[MUD-Dev] Blacksnow revisted
Jessica Mulligan
jessica at mm3d.com
Tue Mar 26 10:36:54 CET 2002
On Mon, 25 Mar 2002 02:49:55 -0800, "Caliban Tiresias Darklock"
<caliban at darklock.com> wrote:
> But selling a service is not selling intellectual property, and a
> monopoly on a pure service is unprecedented. Blacksnow are selling
> > their time and effort in obtaining something you want and
> handing it to you, all of which they are perfectly licensed to do
> on DAoC. I > am allowed to go and get the item, I am allowed to
> give it to someone else, and the service of doing so is not
> Mythic's property.
> Whether the *item* is Mythic's property is really quite
> irrelevant, and whether I got paid for the service is also quite
> irrelevant.
Allow me to respectfully disagree. They are specifically forbidden
to do it by the DAoC license, and always have been. Transferring
characters or items for cash constitutes an unapproved sublicense to
use that account or item, and that has always been forbidden by the
DAoC license, as far as I know. The fact that cash trades hands is
perfectly relevant, in that context.
Your statement also ignores the critical point that persistent,
online-only games are both a product *and* a service; they are
inextricably linked. You can't use one without the other; without
both working in tandem and simultaneously, you have nothing. You
can't provide a derivative service without using both the unique
property in the game and the unique service associated within it.
The unique product(s) are suitable for use *only* within that
service, not on the street or in other games by other vendors. You
can't sell your 3rd party service without providing someone else's
unique, controllable intellectual property through their unique,
controllable service and store front. That makes all the difference
in the world.

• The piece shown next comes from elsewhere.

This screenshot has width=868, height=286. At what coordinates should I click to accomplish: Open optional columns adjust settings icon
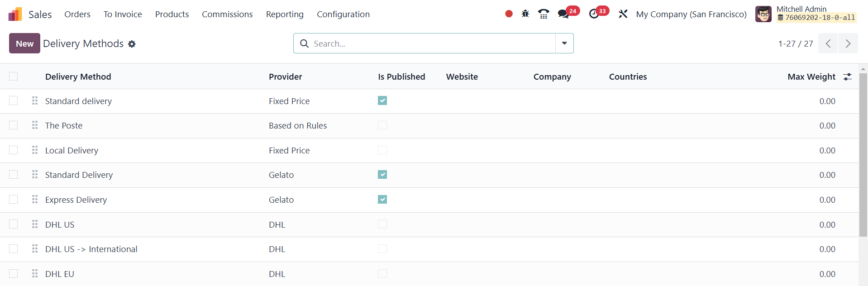[x=847, y=77]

This isn't like someone buying a book and then
reselling it on the street corner; this is like someone standing at
the cash register and offering to fetch books off the shelf for a $5
fee, as long as the potential customer reads the book right there
and doesn't leave the store with it. I think the store owner, the
author and the publisher would all have something to say about that.
For another analogy: If you buy a rake in my home supply store and
then walk door-to-door selling the service of raking the leaves off
lawns, that's one thing; I have no say in that and rightly so.
However, if you buy a rake in my store, advertise my $5 ball-peen
hammers for sale for a $5 service fee, then use the rake to reach up
to the higher shelves in my store, pull down the hammers and fulfill
your orders in the aisle, bypassing my cash registers, then I have
every right to kick you out of my shop and forbid you to ever enter
it again. It doesn't matter that you had to expend some time and
sweat to get the hammers down off the shelf or that there is a
demand for $10 hammers from my patrons; your 'service' depends on
both being present at the service I provide by making the store
available and the products I make available in that store. Without
both of those, used in conjunction, you have no 'service' to sell.
At the very least, you need my permission to do it on my property.
Beyond that, the law (in the US, anyway) has firmly established that
you have no inalienable right to use my service or my store. I can
refuse to serve anyone I wish, as long as I don't refuse based on
such individual discriminatory, non-commercial factors as race,
gender, religion, creed, sexual orientation, national extraction,
marital status, political persuasion, etc.. Nowhere is there a law
that I know of that says I have to allow you to use my products and
service simply because you've found a way to make money off standing
in my store, selling my products. The fact that individual players
are allowed to freely transfer items inside the game, within the
context of the game, does not open the door to commercial sales. I
have a right to set the conditions of sale in my store, not you. If
I set a condition that any patron can have a hammer at no cost by
personally walking the aisles of my store and touching every other
product on the shelves, it doesn't matter that some people like the
convenience of you doing it for them and paying you $10 for the
hammer; in my store, the condition is that you personally have to do
it, not your surrogate. It is irrelevant that you can physically
perform the action and the buyers consider it a convenient service
to pay you $10 to hang out in Aisle 10 while you complete the
walk-through; if I catch you doing it, I have a right to boot you
out.
I also have the right to kick anyone out of my store who acquires
one of those hammers from you or to confiscate it and put it back on
the shelf, especially if they walk around the store bonking my other
patrons on the head with them or block access to the hammers by
legitimate patrons following the conditions I set in my shop. Or if
you are particularly fast at touching all those products and I have
patrons lined up around the block waiting for their free hammer,
causing me a customer service nightmare, not to mention the expense
of laying on more customer service people to handle the load, and
the lost sales, broken reputation and the good will I've developed
from legitimate customers who can't acquire a hammer under the
conditions I've set for my store and go elsewhere.
In other words, any reasonable and responsible person would assume
that Black Snow doesn't get to determine how DAoC players access and
use the service/store front and intellectual property in conjunction
with one another, but rather that the right is reserved to
Mythic. Or Verant, or EA, for their products and services.
And at that point, market forces will determine whether or not it is
a good idea to allow it. If publishers that don't allow it
experience a significant drop in subscriptions because they don't
allow it, they'll rethink the whole proposition.